## WHAT TO DO
Retype, exactly and with both ends included, the lines below from the one containing "Image resolution: width=451" through the end; omit the pictures.

(Saved data entries)
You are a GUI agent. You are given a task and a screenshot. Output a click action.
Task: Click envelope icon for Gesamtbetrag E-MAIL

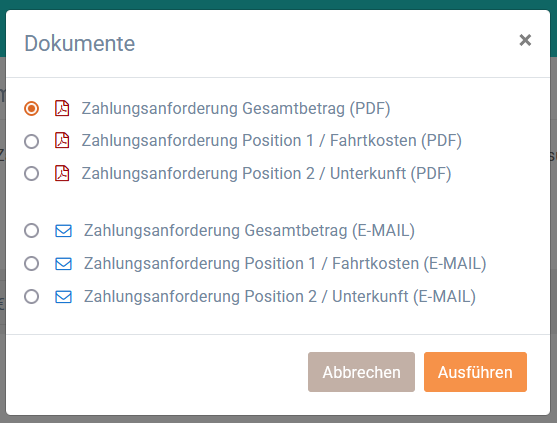pos(64,231)

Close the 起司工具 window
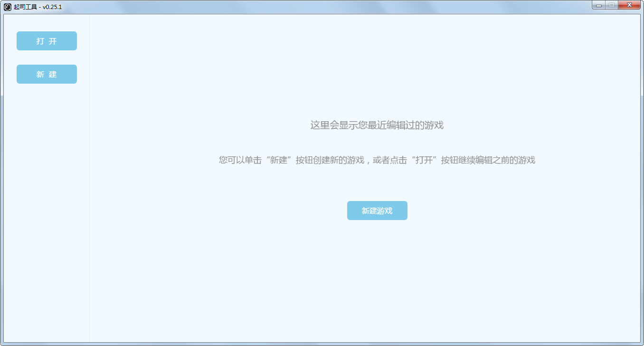coord(629,5)
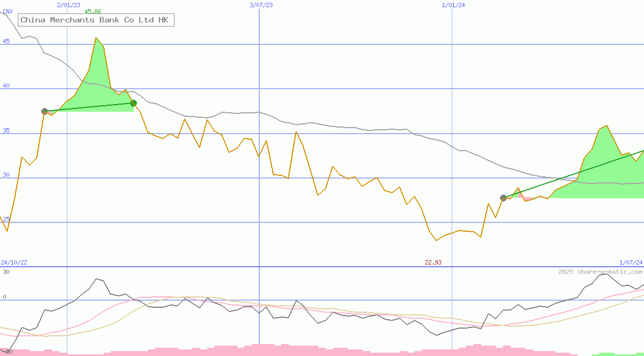Click the 45 price axis label

(6, 41)
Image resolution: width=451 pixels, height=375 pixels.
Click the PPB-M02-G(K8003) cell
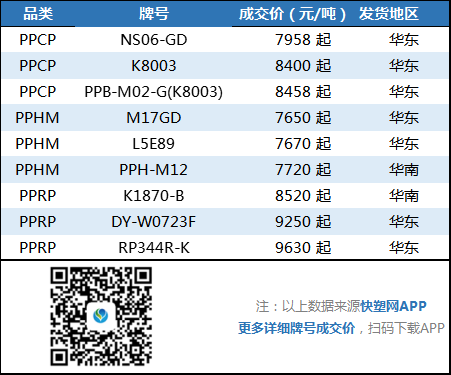(x=154, y=92)
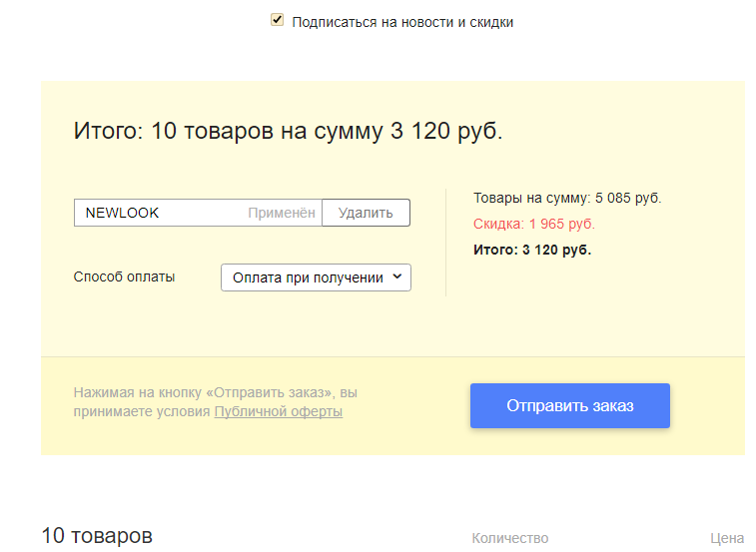
Task: Click the bottom «10 товаров» section heading
Action: (97, 536)
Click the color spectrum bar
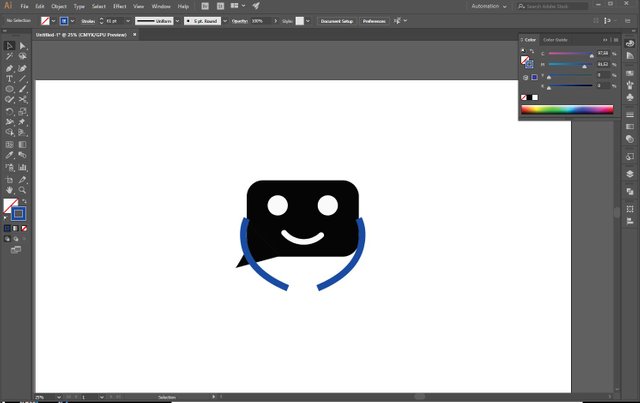Viewport: 640px width, 403px height. pos(567,109)
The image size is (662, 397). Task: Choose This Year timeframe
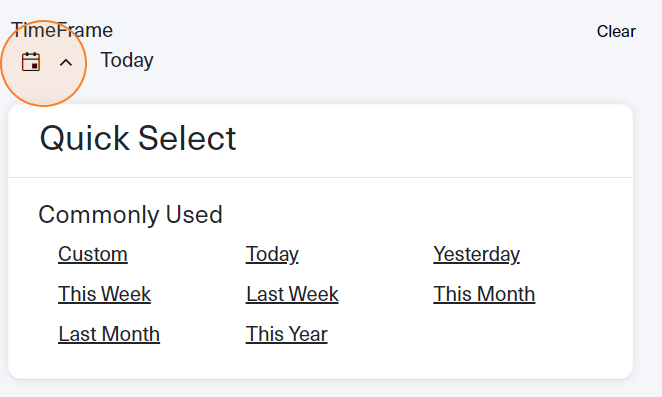coord(287,334)
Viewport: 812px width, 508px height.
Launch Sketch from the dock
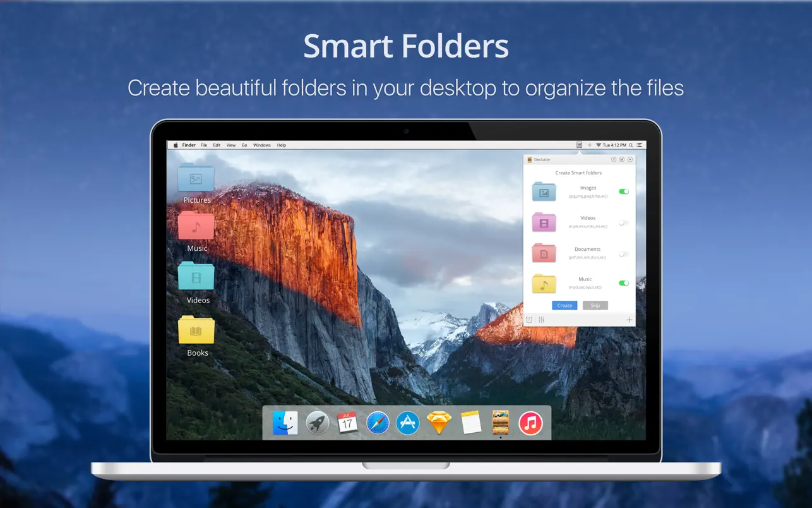(439, 423)
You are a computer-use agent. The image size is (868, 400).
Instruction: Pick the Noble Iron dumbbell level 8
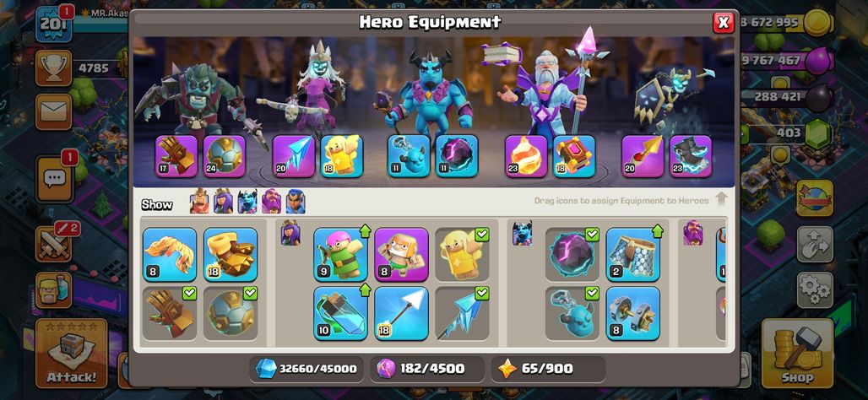(632, 312)
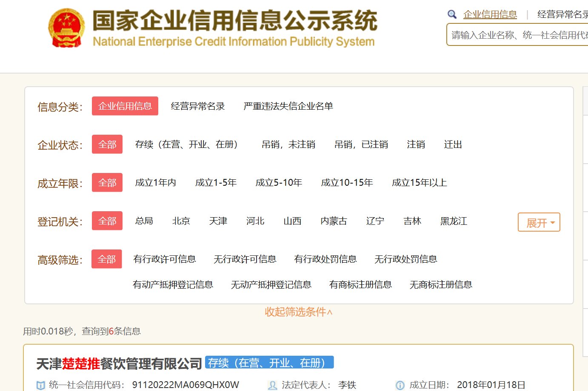
Task: Enable the 有行政处罚信息 advanced filter
Action: click(325, 259)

## OUTPUT OF THE TASK
Image resolution: width=451 pixels, height=375 pixels.
Click the PPB-M02-G(K8003) cell
(x=154, y=92)
Task: Click the bottom «10 товаров» section heading
Action: (97, 536)
Click the color spectrum bar
Viewport: 640px width, 403px height. pos(567,109)
The image size is (662, 397). Task: Choose This Year timeframe
coord(287,334)
Viewport: 812px width, 508px height.
Launch Sketch from the dock
(439, 423)
You are a computer-use agent. The image size is (868, 400).
Instruction: Pick the Noble Iron dumbbell level 8
(632, 312)
Task: Enable the 有行政处罚信息 advanced filter
Action: click(325, 259)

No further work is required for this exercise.